Zohra Drif-Bitat : “Bouteflika doit parler”

Publié le 18 décembre 2015 par Amroune Layachi

N’ayant pas reçu de réponse un mois et demi après leur demande d’audience, alors que Bouteflika est montré présidant un conseil restreint autour de l’avant-projet de révision de la Constitution, Zohra Drif-Bitat et Khalida Toumi, membres des “19-4”, rappellent que “la Constitution stipule que le Président s’adresse directement à la nation et non pas à travers des intermédiaires”.

L’apparition d’Abdelaziz Bouteflika à la télévision à trois reprises au courant de la semaine, présidant des réunions et recevant des personnalités étrangères, ne semble pas dissiper les doutes des “19-4”, qui, plus d’un mois après avoir introduit une demande d’audience, n’ont toujours pas obtenu de réponse.

Se refusant à croire que le Président aurait pu recevoir leur lettre et qu’il refuse d’y donner une suite favorable, la sénatrice et moudjahida Zohra Drif-Bitat, ainsi que l’ancienne ministre de la Culture Khalida Toumi, avec lesquelles nous avons longuement discuté hier à Alger, pensent que ces apparitions répétitives apportent de l’eau à leur moulin. “Puisqu’on nous le montre à la télévision, puisqu’il reçoit des personnalités étrangères et préside des réunions, nous pouvons considérer alors que le président de la République a les capacités de recevoir des gens et les écouter.

Il n’y aurait donc aucune raison pour qu’Abdelaziz Bouteflika ne reçoive pas des citoyens qui ont demandé à le voir et qui ont des choses très graves à lui dire...”, ont-elles relevé, tour à tour.

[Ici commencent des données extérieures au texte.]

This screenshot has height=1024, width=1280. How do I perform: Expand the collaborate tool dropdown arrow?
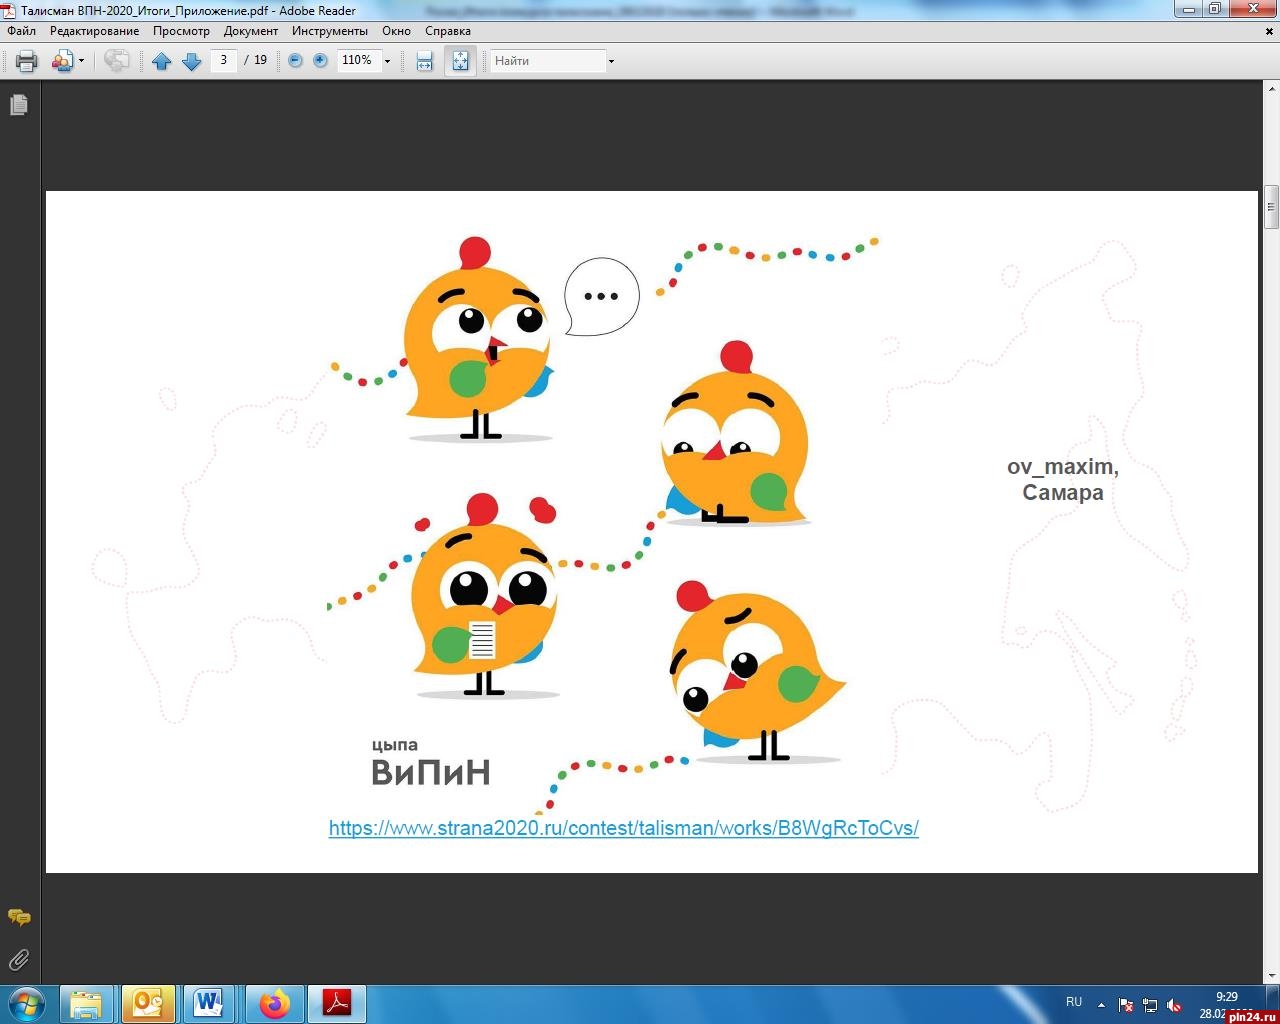(x=81, y=61)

Zohra Drif-Bitat et Khalida Toumi continuent de marteler que ces “faits graves” ne peuvent être portés qu’à la connaissance de la seule personne du président de la République, puisque, affirment-elles, elles ne reconnaissent que l’“ordre constitutionnel”.

Les deux signataires de la lettre des “19-4” rappellent d’ailleurs que “seul le Président incarne l’État et la nation, à l’extérieur et à l’intérieur du pays”. D’où d’ailleurs, cet autre rappel qui, venant de deux personnalités connues pour être proches du Président, résonne fort : “La Constitution stipule que le Président s’adresse directement à la nation et non pas à travers des intermédiaires.”

Le propos, chargé d’allusions, se comprend comme une réponse à ceux qui ont pris sur eux de signifier une fin de non-recevoir à la demande d’audience des “19-4”. Zohra Drif-Bitat et Khalida Toumi disent ne pas comprendre pourquoi, en plus d’avoir “accaparé la parole et les prérogatives du Président”, ces derniers se rendent à “des réactions d’une violence inouïe contre une simple demande d’audience”. La dernière réaction violente en date est mise à l’actif du député du Front de libération nationale (FLN), et vice-président de l’Assemblée populaire nationale (APN), Baha-Eddine Tliba, qui a accusé, lors d’un passage sur une chaîne de télévision privée, l’ancienne ministre de la Culture de corruption.

Des attaques auxquelles Khalida Toumi répond, en s’interrogeant sur qui peut avoir missionné “cet immense menteur” pour “insulter des personnes propres et intègres”. Elle considère que c’est parce que la “bande mafieuse” qui a actionné Baha-Eddine Tliba “n’a pas d’arguments politiques” qu’“elle passe à des tentatives, de toute manière vouées à l’échec, pour disqualifier notre démarche en harponnant symboliquement certaines personnalités”. Khalida Toumi pense aussi que “parce qu’ils sont dans des logiques mafieuses, qu’ils ne reculeront devant aucun mensonge, même le plus énorme, pour salir, calomnier et peut-être même fabriquer des dossiers”. Cependant, l’ancienne ministre de la Culture persiste et signe : “Quelles que soient leurs intentions, nous ne reculerons pas d’un pas.” Car pour elle, “des gens qui en arrivent là, c'est-à-dire à agir en bande mafieuse, c’est qu’ils déclarent au monde entier qu’il n’y a plus d’État algérien”.